正常情况作业提交到 Yarn 集群时,作业完成或者失败后,每个 NM 节点都会对每个 app 作业进行日志聚合操作,存储到hdfs指定的目录下,但是最近发现越来越多的任务通过yarn logs命令无法查询,经过排查发现很多任务的日志聚合变慢了,需要半小时甚至更多时间才能聚合完成。通过阅读源码才发现需要调大yarn.nodemanager.logaggregation.threadpool-size-max这个参数,默认是100,如果节点任务超过100,超过的任务日志聚合就会进行排队,因此导致聚合缓慢,可以增加该参数到500左右。
- <property>
- <name>yarn.nodemanager.logaggregation.threadpool-size-max</name>
- <value>500</value>
- </property>
为了彻底弄明白聚合日志如何工作的,就需要了解 Yarn 中处理聚合日志的服务在哪里创建的,根据 ApplicationMaster启动及资源申请源码分析 文章分析,了解到Yarn 的第一个 Container 启动是用于 AppAttmpt 角色,也就是我们通常在 Yarn UI 界面看到的 ApplicationMaster 服务。所以我们来看看一个作业的第一个 Container 是如何启动以及如何创建日志记录组件 LogHandler 的。ApplicationMaster 通过调用 RPC 函数ContainerManagementProtocol#startContainers() 开始启动 Container,即 startContainerInternal() 方法,这部分逻辑做了两件事:
- //位置:org/apache/hadoop/yarn/server/nodemanager/containermanager/ContainerManagerImpl.java
- private void startContainerInternal(NMTokenIdentifier nmTokenIdentifier,
- ContainerTokenIdentifier containerTokenIdentifier,
- StartContainerRequest request) throws YarnException, IOException {
-
- // 省略Token认证及ContainerLaunchContext上下文初始化
-
- this.readLock.lock();
- try {
- if (!serviceStopped) {
- // Create the application
- Application application =
- new ApplicationImpl(dispatcher, user, applicationID, credentials, context);
-
- // 应用程序的初始化,供后续Container使用,这个逻辑只调用一次,通常由来自ApplicationMaster的第一个Container完成
- if (null == context.getApplications().putIfAbsent(applicationID,
- application)) {
- LOG.info("Creating a new application reference for app " + applicationID);
- LogAggregationContext logAggregationContext =
- containerTokenIdentifier.getLogAggregationContext();
- Map<ApplicationAccessType, String> appAcls =
- container.getLaunchContext().getApplicationACLs();
- context.getNMStateStore().storeApplication(applicationID,
- buildAppProto(applicationID, user, credentials, appAcls,
- logAggregationContext));
-
-
- // 1.向 ApplicationImpl 发送 ApplicationEventType.INIT_APPLICATION 事件
- dispatcher.getEventHandler().handle(
- new ApplicationInitEvent(applicationID, appAcls,
- logAggregationContext));
- }
-
- // 2.向 ApplicationImpl 发送 ApplicationEventType.INIT_CONTAINER 事件
- this.context.getNMStateStore().storeContainer(containerId, request);
- dispatcher.getEventHandler().handle(
- new ApplicationContainerInitEvent(container));
-
- this.context.getContainerTokenSecretManager().startContainerSuccessful(
- containerTokenIdentifier);
- NMAuditLogger.logSuccess(user, AuditConstants.START_CONTAINER,
- "ContainerManageImpl", applicationID, containerId);
- // TODO launchedContainer misplaced -> doesn't necessarily mean a container
- // launch. A finished Application will not launch containers.

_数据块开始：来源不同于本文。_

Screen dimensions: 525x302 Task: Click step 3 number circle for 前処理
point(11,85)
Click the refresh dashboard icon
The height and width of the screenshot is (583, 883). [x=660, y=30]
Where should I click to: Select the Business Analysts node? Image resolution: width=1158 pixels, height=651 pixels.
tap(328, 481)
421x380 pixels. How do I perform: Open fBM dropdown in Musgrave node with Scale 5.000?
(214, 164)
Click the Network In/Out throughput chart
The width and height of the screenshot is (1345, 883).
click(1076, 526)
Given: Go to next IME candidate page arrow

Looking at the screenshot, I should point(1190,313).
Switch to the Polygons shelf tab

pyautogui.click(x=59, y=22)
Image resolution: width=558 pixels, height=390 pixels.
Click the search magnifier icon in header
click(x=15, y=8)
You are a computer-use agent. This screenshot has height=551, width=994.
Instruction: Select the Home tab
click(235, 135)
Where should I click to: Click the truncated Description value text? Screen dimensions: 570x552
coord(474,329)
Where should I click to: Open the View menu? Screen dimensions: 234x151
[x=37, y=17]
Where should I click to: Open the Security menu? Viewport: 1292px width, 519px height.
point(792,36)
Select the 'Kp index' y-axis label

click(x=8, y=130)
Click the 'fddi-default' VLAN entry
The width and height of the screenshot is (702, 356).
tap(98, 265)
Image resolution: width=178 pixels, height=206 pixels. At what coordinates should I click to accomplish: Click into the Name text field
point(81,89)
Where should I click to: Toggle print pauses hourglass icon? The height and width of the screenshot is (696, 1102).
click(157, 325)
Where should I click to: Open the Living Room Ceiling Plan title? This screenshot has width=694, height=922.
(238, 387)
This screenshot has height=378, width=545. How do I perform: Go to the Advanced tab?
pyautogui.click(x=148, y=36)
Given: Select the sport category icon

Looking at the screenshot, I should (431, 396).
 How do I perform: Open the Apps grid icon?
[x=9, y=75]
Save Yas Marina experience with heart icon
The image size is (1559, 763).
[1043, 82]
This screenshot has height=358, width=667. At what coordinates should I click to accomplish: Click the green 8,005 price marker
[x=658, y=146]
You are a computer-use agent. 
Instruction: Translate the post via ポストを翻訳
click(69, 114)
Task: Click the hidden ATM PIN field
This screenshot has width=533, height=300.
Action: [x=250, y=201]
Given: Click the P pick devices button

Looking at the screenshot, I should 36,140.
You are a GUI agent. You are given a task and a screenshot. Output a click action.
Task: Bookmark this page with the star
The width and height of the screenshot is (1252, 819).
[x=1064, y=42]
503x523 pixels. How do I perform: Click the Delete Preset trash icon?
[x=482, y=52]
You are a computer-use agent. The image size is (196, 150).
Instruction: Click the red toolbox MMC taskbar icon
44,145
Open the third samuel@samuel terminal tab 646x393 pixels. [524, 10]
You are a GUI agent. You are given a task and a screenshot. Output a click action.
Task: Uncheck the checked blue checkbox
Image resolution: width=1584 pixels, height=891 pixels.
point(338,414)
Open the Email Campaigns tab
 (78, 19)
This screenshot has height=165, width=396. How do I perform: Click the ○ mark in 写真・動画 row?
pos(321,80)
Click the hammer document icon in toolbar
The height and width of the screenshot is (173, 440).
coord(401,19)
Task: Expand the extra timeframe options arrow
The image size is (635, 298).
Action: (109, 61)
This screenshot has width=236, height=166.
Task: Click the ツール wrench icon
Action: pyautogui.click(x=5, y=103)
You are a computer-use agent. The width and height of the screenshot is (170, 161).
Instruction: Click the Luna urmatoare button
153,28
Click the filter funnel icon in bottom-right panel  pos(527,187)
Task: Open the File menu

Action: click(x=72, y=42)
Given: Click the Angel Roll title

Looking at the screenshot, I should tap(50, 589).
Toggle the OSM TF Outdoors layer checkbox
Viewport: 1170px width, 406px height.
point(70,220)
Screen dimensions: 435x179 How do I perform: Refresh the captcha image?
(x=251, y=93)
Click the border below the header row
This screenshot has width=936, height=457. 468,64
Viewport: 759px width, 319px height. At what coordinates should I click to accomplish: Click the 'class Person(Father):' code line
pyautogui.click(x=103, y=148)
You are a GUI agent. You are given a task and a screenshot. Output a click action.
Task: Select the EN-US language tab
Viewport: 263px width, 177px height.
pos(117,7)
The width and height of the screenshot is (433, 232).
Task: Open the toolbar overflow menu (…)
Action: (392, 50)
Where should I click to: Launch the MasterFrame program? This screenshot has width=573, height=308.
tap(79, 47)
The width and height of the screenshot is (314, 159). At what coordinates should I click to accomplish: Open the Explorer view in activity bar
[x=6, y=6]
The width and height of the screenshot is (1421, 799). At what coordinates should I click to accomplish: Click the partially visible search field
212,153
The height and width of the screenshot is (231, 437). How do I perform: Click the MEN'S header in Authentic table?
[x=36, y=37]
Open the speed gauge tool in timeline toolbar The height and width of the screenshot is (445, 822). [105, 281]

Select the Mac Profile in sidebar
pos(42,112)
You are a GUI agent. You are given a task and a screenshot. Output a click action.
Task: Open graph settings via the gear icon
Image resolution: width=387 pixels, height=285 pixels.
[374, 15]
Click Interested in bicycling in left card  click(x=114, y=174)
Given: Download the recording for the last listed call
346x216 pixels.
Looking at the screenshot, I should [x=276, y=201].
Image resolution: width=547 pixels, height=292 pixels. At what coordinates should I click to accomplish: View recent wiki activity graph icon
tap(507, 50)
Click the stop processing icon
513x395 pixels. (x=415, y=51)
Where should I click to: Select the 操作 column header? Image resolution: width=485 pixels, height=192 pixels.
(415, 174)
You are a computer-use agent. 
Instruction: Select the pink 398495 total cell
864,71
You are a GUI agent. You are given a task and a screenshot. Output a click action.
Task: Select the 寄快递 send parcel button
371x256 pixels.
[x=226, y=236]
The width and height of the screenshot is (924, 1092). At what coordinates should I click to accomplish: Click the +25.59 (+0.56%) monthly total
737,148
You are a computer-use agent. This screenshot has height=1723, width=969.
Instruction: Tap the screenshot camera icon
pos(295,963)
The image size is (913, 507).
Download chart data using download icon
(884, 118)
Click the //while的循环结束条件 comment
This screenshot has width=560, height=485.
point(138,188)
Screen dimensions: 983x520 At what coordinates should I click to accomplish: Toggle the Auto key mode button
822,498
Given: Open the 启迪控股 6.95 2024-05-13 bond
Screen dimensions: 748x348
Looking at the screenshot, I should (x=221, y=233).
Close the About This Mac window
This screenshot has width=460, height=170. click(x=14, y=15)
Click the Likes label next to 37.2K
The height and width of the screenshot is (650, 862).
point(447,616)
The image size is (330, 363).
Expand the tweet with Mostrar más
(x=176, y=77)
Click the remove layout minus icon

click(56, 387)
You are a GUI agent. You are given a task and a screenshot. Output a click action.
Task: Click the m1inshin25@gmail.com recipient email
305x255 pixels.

- metrics.launchedContainer();
- metrics.allocateContainer(containerTokenIdentifier.getResource());
- } else {
- throw new YarnException(
- "Container start failed as the NodeManager is " +
- "in the process of shutting down");
- }
- } finally {
- this.readLock.unlock();
- }
- }
这里主要看看第1件事情,即向 ApplicationImpl 发送 ApplicationEventType.INIT_APPLICATION 事件,事件对应的状态机为 AppInitTransition 状态机。
- //位置:org/apache/hadoop/yarn/server/nodemanager/containermanager/application/ApplicationImpl.java
- // Transitions from NEW state
- .addTransition(ApplicationState.NEW, ApplicationState.INITING,
- ApplicationEventType.INIT_APPLICATION, new AppInitTransition())
AppInitTransition 状态机会对日志聚合组件服务进行初始化,关键行动是向调度器发送 LogHandlerEventType.APPLICATION_STARTED 事件。
- //位置:org/apache/hadoop/yarn/server/nodemanager/containermanager/application/ApplicationImpl.java
- /**
- * Notify services of new application.
- *
- * In particular, this initializes the {@link LogAggregationService}
- */
- @SuppressWarnings("unchecked")
- static class AppInitTransition implements
- SingleArcTransition<ApplicationImpl, ApplicationEvent> {
- @Override
- public void transition(ApplicationImpl app, ApplicationEvent event) {
- ApplicationInitEvent initEvent = (ApplicationInitEvent)event;
- app.applicationACLs = initEvent.getApplicationACLs();
- app.aclsManager.addApplication(app.getAppId(), app.applicationACLs);
-
- // 初始化日志聚合组件服务
- // Inform the logAggregator
- app.logAggregationContext = initEvent.getLogAggregationContext();
- // 向调度器发送 LogHandlerEventType.APPLICATION_STARTED 事件
- app.dispatcher.getEventHandler().handle(
- new LogHandlerAppStartedEvent(app.appId, app.user,
- app.credentials, ContainerLogsRetentionPolicy.ALL_CONTAINERS,
- app.applicationACLs, app.logAggregationContext));
- }
- }
想要弄清楚 LogHandlerEventType.APPLICATION_STARTED 事件做了什么,就要知道 LogHandlerEventType 类注册的事件处理器是什么以及事件处理器做了什么事情。这里的 register 方法对 LogHandlerEventType 类进行了注册,对应的 logHandler 事件处理器为 LogAggregationService 服务。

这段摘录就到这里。